PL/SQL Evangelist Steven Feuerstein discusses Coding Therapy for Software Developers

His discussed the use of:

  • Game therapy (try out mastermind or setgame.com)
  • Dream Therapy
  • Confessional Therapy
  • Shock Therapy
  • Couples Therapy
    • For DBA & Developers
    • For Developers & Their Managers

It was a fun, light way to start the conference with some very valuable advice.

Heavy Duty DBA-type Tuning Talks

Oracle ACE Director, author, and trainer Craig Shallahamer did two deep dive tuning sessions that I attended. In the first one, Introduction to Time-based Performance Analysis: Stop the Guessing, Craig gave us his four point framework for Holistic Performance Analysis. The points were:

  1. The Three Circles to consider (OS, Database, Application)
  2. Be Quantitative (i.e., trust the numbers not a hunch)
  3. Serialization is death, Parallel is life
  4. Tell a story (make the explanation of the issue understandable to managers)

With that he got into all sorts of v$ view stuff that went mostly over my head. Needless to say I will have to download the slides from his site (orapub.com) and give them to someone more attuned to this kind of tuning than I!

Oracle ACE Director, Craig Shallahamer discusses low level details for understanding Oracle CPU consumption

Oracle ACE Director, Craig Shallahamer discusses low level details for understanding Oracle CPU consumption

The second presentation Craig gave was called Understanding Oracle CPU Consumption: The Missing Link. Again lots of views and some Linux OS utilities (e.g., perf) and lots of numbers were displayed and discussed to try to ferret out how to determine what Oracle functions were actually taking up CPU time.

Even though I don’t really understand a lot of this (hey, I am a data modeler, not a dba right?) I like to go to sessions like this as I enjoy listening to smart people talk passionately about the things they do, and I figure I might retain just enough to point someone else in the right direction in the future, even if it is only to give them a copy of these slides!

Lovely Southern Style Lunch

ECO had one of the nicest little lunch buffets I have eaten in a while. Very simple southern food that included cole slaw, potato salad, baked chicken, fried chicken, pulled port (with N. Carolina bbq sauce), hush puppies and apple cobbler. (I did not say it was a light lunch right?)

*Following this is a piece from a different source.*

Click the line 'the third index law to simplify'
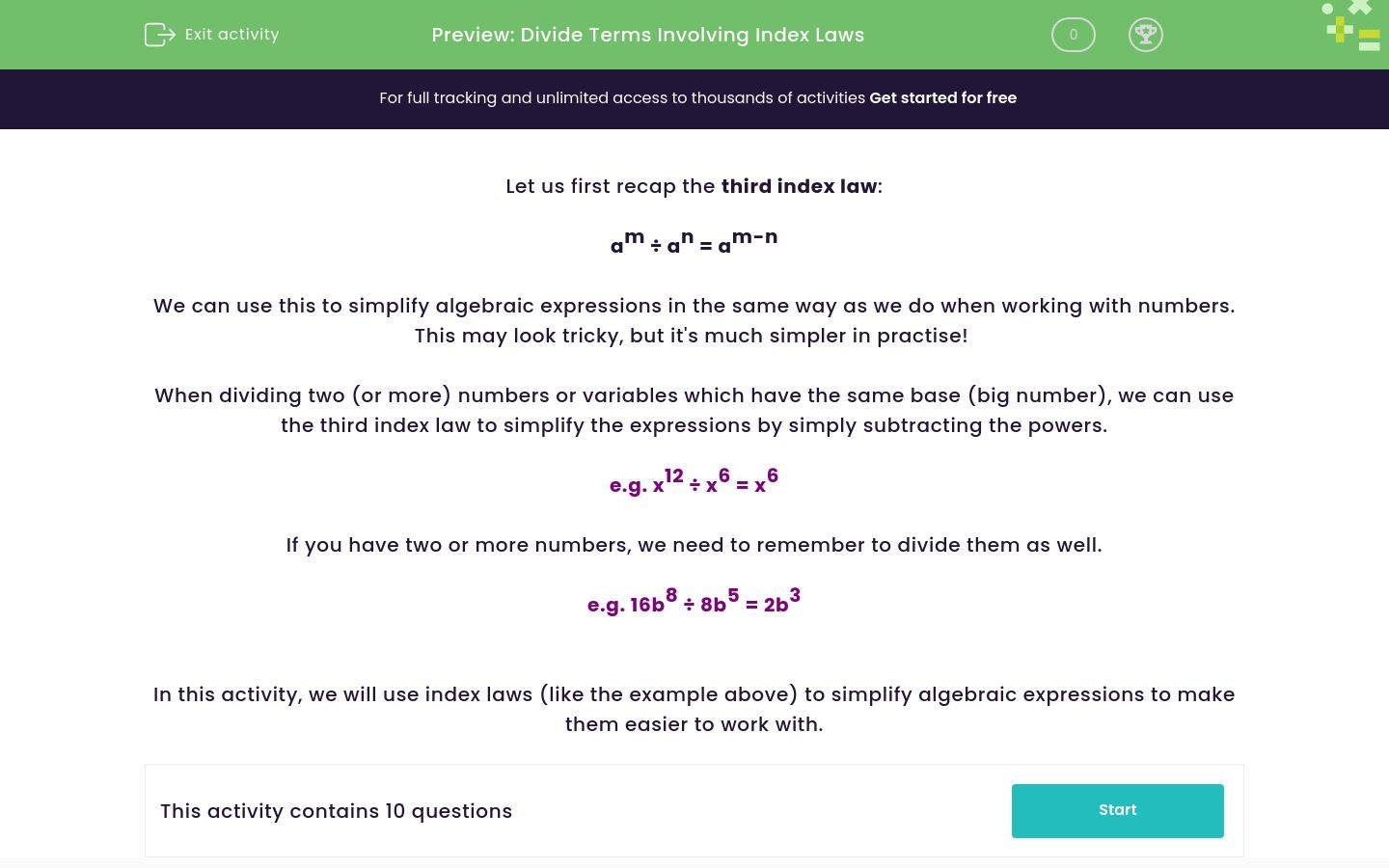The image size is (1389, 868). coord(694,425)
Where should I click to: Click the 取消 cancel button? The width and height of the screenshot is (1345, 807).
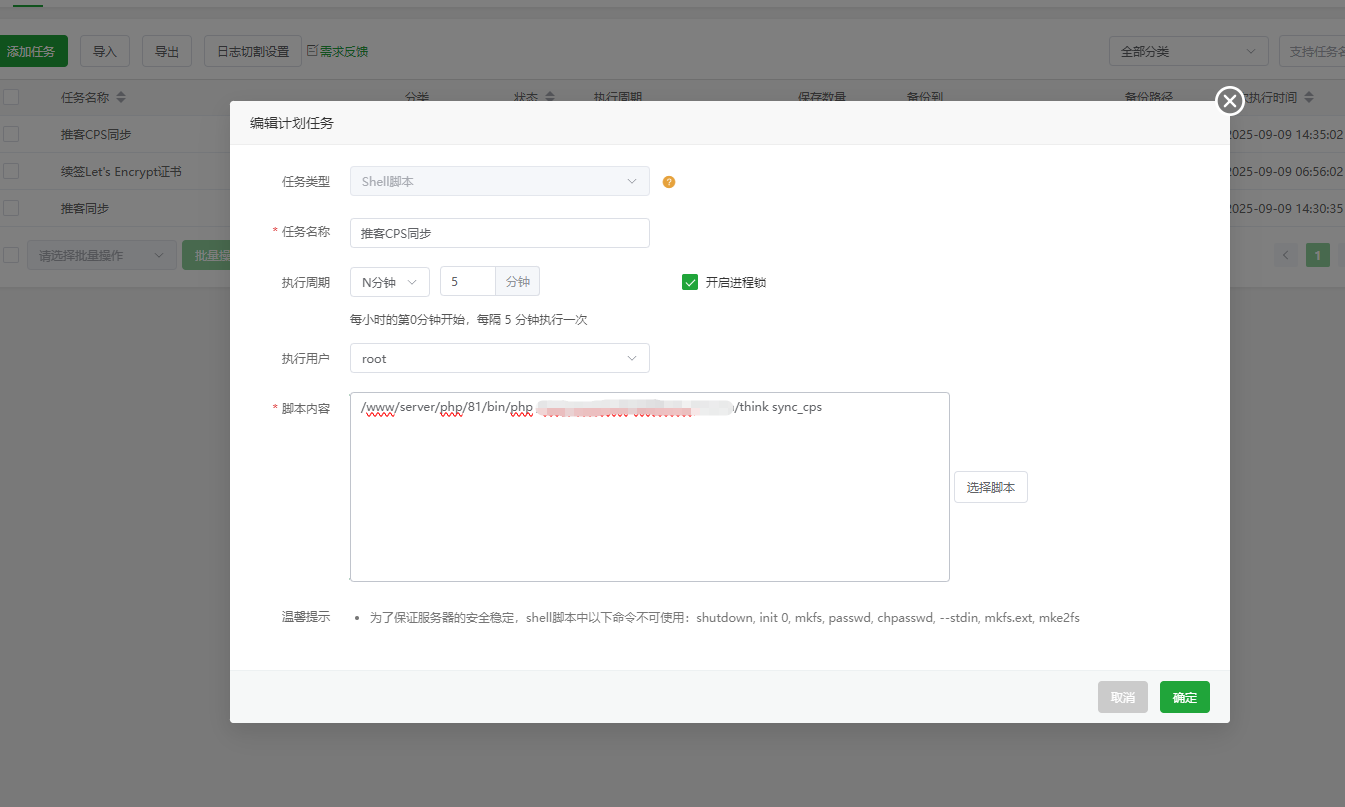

I love all kinds of BBQ and the pulled pork did not disappoint. I do not usually like fried chicken but figured I should try it and was pleasantly surprised. Crisp and moist. Very nice.

Traditional Southern Fare for Lunch

Traditional Southern Fare for Lunch

My 1st Session – Making Data Modeling Fun

I had the best turnout ever for this topic with over 40 people in the session most of whom were game to try my gamification of data model review sessions.

Session attendees developing Haiku poems based on a Data Model

Session attendees developing Haiku poems based on a Data Model

One of the tasks was to translate relationship sentences and model descriptions into Haiku (or another form). There were prizes as an incentive to play along.

Some of the prizes for participants at my talk

Some of the prizes for participants at my talk

The winner by general acclamation was Edie Waite from Raleigh, NC with this little limerick:

There once was a country named France
Which had many regions for dance
The locations they chose to dance on their toes
Made employees all look askance.

The data model we used had the entities: Country, Region, Employee, Locations, and a few others.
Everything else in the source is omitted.